▸ **Given text**
* * *

Dynamic Response of Marine Structures under Wave Action

A special issue of Journal of Marine Science and Engineering (ISSN 2077-1312).

Deadline for manuscript submissions: closed (30 November 2020) | Viewed by 19247

Special Issue Editors

Faculty of Civil Engineering and Geosciences, Delft University of Technology, Delft, The Netherlands
Interests: wave-structure interaction; coastal and offshore structures; extreme events analysis; probabilistic design; CFD; physical modelling; wave mechanics; structural dynamics; wave energy
Department of Hydraulic Engineering, Faculty of Civil Engineering, Delft University of Technology, 2628CN Delft, The Netherlands
Interests: coastal structures like breakwaters (e.g. rubble mound, caissons, and floating); revetments; flood barriers; bed protections
O.H. Hinsdale Wave Research Laboratory, Oregon State University, School of Civil and Construction Engineering, 3550 SW Jefferson Way, Corvallis, OR 97331, USA
Interests: physical and numerical modelling of wave generation and propagation; wave-structure interaction; stability of coastal and submarine structures; behaviour of floating structures; hydrodynamics; non-linear behaviour of long-waves in shallow waters

Special Issue Information

Dear Colleagues,

The earth is experiencing climate change and as a result it is likely that the frequency and intensity of extreme waves will increase. This requires the design of new reliable and economically viable marine structures, as well as the assessment of the existing ones. Marine structures, in the broadest sense (i.e. coastal, offshore and renewable marine energy), are mainly designed to withstand wave action. However, common design approaches are based on a static assumption that might lead to a misleading estimation of the design stresses, especially when considering rigid (concrete, steel, or masonry) structures. It is, indeed, of great importance to properly assess the dynamic response of these structures exposed to the breaking and non-breaking wave action. Based on the findings of two recent ongoing research projects, the UK based STORMLAMP and the Dutch DynaHicS, as well as the ongoing research activities on the hydro-RTHS (hydrodynamic real-time simulation) carried out in the framework of the US NHERI Program (Natural Hazards Engineering Research Infrastructure), we identified the importance of disseminating the most update scientific knowledge about this topic that fuses two fascinating engineering sectors, hydraulics and structural engineering.

In accordance, this Special Issue aims to disseminate research articles, review articles and case studies on topics including:

  • Dynamic response of marine structures under wave loadings;
  • Dynamic characterization of marine structures;
  • Characterization of dynamic loads on rigid structures;
  • Characterization of the impulsive wave loadings;
  • Hydro-elastic numerical and physical modelling of marine structures;
  • Best practice on dynamic based structural health monitoring of marine structures.

* * *

▸ **Data extract**
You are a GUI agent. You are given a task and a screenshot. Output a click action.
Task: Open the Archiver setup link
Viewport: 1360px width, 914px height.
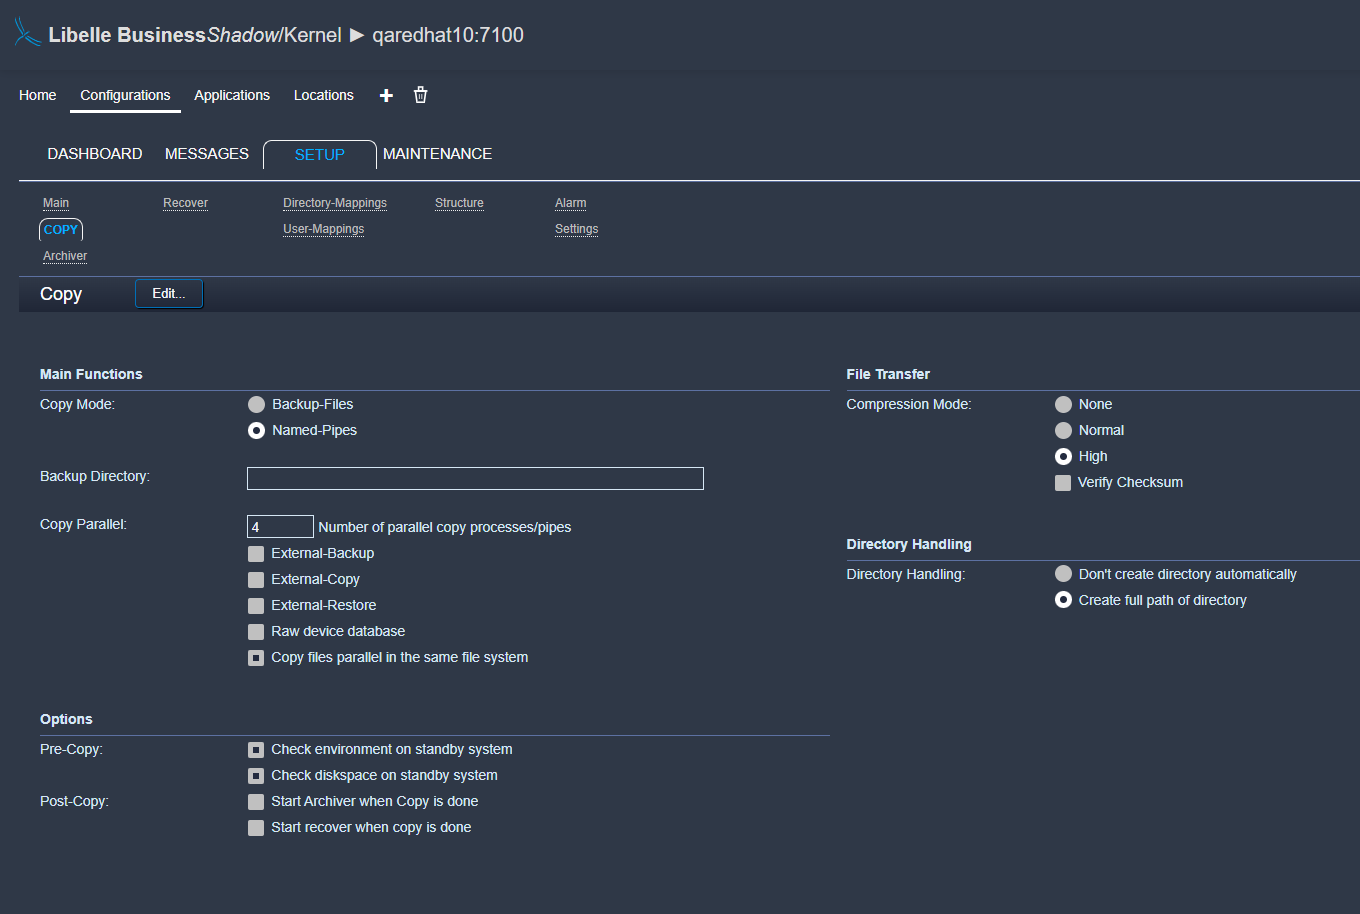point(65,256)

* * *

▸ **Request**
Continue the special issue announcement on marine structures under wave action, starting after its final bullet point.

▸ **Exercise answer**
  • Recent development in the aereo/hydro RTHS techniques for deformable floating structures modelling

Dr. Alessandro Antonini
Dr. Bas Hofland
Dr. Pedro Lomonaco
Guest Editors

Manuscript Submission Information

Manuscripts should be submitted online at www.mdpi.com by registering and logging in to this website. Once you are registered, click here to go to the submission form. Manuscripts can be submitted until the deadline. All submissions that pass pre-check are peer-reviewed. Accepted papers will be published continuously in the journal (as soon as accepted) and will be listed together on the special issue website. Research articles, review articles as well as short communications are invited. For planned papers, a title and short abstract (about 100 words) can be sent to the Editorial Office for announcement on this website.

Submitted manuscripts should not have been published previously, nor be under consideration for publication elsewhere (except conference proceedings papers). All manuscripts are thoroughly refereed through a single-blind peer-review process. A guide for authors and other relevant information for submission of manuscripts is available on the Instructions for Authors page. Journal of Marine Science and Engineering is an international peer-reviewed open access monthly journal published by MDPI.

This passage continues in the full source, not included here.